▶ [WRITTEN EXERCISE]: Arrange every line of the rows below as a JSON list of strings, one string per line, with blank lines omitted.

* BEGIN MATERIAL SUPPLIED *

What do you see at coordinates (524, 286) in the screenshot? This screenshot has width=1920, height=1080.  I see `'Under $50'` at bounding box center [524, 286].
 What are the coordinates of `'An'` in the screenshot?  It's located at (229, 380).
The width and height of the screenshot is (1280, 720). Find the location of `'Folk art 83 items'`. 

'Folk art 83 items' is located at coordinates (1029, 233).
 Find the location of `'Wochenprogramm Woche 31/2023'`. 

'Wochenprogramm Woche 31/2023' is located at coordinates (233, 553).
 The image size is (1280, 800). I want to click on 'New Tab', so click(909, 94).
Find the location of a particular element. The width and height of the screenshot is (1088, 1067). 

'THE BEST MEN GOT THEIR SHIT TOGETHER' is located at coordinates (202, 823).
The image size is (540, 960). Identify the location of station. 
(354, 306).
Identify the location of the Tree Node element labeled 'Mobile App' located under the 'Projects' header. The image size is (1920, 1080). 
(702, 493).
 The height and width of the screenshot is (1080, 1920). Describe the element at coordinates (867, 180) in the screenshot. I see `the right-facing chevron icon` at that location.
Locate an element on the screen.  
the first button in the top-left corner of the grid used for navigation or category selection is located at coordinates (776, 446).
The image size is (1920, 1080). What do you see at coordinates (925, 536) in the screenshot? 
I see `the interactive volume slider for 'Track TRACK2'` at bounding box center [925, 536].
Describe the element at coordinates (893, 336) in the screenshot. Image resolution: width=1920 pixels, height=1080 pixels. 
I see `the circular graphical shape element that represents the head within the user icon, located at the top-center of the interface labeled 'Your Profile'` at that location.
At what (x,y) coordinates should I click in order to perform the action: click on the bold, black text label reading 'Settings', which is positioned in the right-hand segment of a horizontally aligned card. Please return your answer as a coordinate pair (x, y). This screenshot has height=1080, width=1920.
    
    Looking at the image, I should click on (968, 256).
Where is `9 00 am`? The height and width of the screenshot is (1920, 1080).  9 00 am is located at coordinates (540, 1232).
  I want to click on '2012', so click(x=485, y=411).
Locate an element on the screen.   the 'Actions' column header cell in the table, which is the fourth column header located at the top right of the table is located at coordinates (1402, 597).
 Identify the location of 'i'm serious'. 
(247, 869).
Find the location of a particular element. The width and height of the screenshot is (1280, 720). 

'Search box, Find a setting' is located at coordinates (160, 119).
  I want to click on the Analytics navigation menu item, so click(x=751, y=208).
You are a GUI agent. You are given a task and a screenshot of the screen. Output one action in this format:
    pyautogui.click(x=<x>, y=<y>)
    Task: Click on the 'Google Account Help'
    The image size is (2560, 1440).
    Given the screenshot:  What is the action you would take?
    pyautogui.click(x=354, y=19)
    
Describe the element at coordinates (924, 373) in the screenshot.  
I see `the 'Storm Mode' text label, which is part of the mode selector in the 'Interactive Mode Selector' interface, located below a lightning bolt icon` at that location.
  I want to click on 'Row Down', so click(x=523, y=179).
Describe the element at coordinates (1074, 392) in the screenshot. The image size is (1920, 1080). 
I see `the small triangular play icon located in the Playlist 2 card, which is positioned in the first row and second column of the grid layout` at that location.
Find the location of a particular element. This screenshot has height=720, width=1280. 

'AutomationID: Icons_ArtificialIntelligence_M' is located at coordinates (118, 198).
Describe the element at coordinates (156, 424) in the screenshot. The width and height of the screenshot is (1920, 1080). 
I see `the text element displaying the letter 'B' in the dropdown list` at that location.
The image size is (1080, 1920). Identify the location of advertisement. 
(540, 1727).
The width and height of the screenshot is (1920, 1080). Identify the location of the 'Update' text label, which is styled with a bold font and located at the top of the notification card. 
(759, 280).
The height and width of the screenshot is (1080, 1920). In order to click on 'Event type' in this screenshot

* END MATERIAL SUPPLIED *

▶ [COMPLETE ANSWER]:
[
  "What do you see at coordinates (524, 286) in the screenshot? This screenshot has width=1920, height=1080.  I see `'Under $50'` at bounding box center [524, 286].",
  " What are the coordinates of `'An'` in the screenshot?  It's located at (229, 380).",
  "The width and height of the screenshot is (1280, 720). Find the location of `'Folk art 83 items'`. ",
  "'Folk art 83 items' is located at coordinates (1029, 233).",
  " Find the location of `'Wochenprogramm Woche 31/2023'`. ",
  "'Wochenprogramm Woche 31/2023' is located at coordinates (233, 553).",
  " The image size is (1280, 800). I want to click on 'New Tab', so click(909, 94).",
  "Find the location of a particular element. The width and height of the screenshot is (1088, 1067). ",
  "'THE BEST MEN GOT THEIR SHIT TOGETHER' is located at coordinates (202, 823).",
  "The image size is (540, 960). Identify the location of station. ",
  "(354, 306).",
  "Identify the location of the Tree Node element labeled 'Mobile App' located under the 'Projects' header. The image size is (1920, 1080). ",
  "(702, 493).",
  " The height and width of the screenshot is (1080, 1920). Describe the element at coordinates (867, 180) in the screenshot. I see `the right-facing chevron icon` at that location.",
  "Locate an element on the screen.  ",
  "the first button in the top-left corner of the grid used for navigation or category selection is located at coordinates (776, 446).",
  "The image size is (1920, 1080). What do you see at coordinates (925, 536) in the screenshot? ",
  "I see `the interactive volume slider for 'Track TRACK2'` at bounding box center [925, 536].",
  "Describe the element at coordinates (893, 336) in the screenshot. Image resolution: width=1920 pixels, height=1080 pixels. ",
  "I see `the circular graphical shape element that represents the head within the user icon, located at the top-center of the interface labeled 'Your Profile'` at that location.",
  "At what (x,y) coordinates should I click in order to perform the action: click on the bold, black text label reading 'Settings', which is positioned in the right-hand segment of a horizontally aligned card. Please return your answer as a coordinate pair (x, y). This screenshot has height=1080, width=1920.",
  "    Looking at the image, I should click on (968, 256).",
  "Where is `9 00 am`? The height and width of the screenshot is (1920, 1080).  9 00 am is located at coordinates (540, 1232).",
  "  I want to click on '2012', so click(x=485, y=411).",
  "Locate an element on the screen.   the 'Actions' column header cell in the table, which is the fourth column header located at the top right of the table is located at coordinates (1402, 597).",
  " Identify the location of 'i'm serious'. ",
  "(247, 869).",
  "Find the location of a particular element. The width and height of the screenshot is (1280, 720). ",
  "'Search box, Find a setting' is located at coordinates (160, 119).",
  "  I want to click on the Analytics navigation menu item, so click(x=751, y=208).",
  "You are a GUI agent. You are given a task and a screenshot of the screen. Output one action in this format:",
  "    pyautogui.click(x=<x>, y=<y>)",
  "    Task: Click on the 'Google Account Help'",
  "    The image size is (2560, 1440).",
  "    Given the screenshot:  What is the action you would take?",
  "    pyautogui.click(x=354, y=19)",
  "Describe the element at coordinates (924, 373) in the screenshot.  ",
  "I see `the 'Storm Mode' text label, which is part of the mode selector in the 'Interactive Mode Selector' interface, located below a lightning bolt icon` at that location.",
  "  I want to click on 'Row Down', so click(x=523, y=179).",
  "Describe the element at coordinates (1074, 392) in the screenshot. The image size is (1920, 1080). ",
  "I see `the small triangular play icon located in the Playlist 2 card, which is positioned in the first row and second column of the grid layout` at that location.",
  "Find the location of a particular element. This screenshot has height=720, width=1280. ",
  "'AutomationID: Icons_ArtificialIntelligence_M' is located at coordinates (118, 198).",
  "Describe the element at coordinates (156, 424) in the screenshot. The width and height of the screenshot is (1920, 1080). ",
  "I see `the text element displaying the letter 'B' in the dropdown list` at that location.",
  "The image size is (1080, 1920). Identify the location of advertisement. ",
  "(540, 1727).",
  "The width and height of the screenshot is (1920, 1080). Identify the location of the 'Update' text label, which is styled with a bold font and located at the top of the notification card. ",
  "(759, 280).",
  "The height and width of the screenshot is (1080, 1920). In order to click on 'Event type' in this screenshot"
]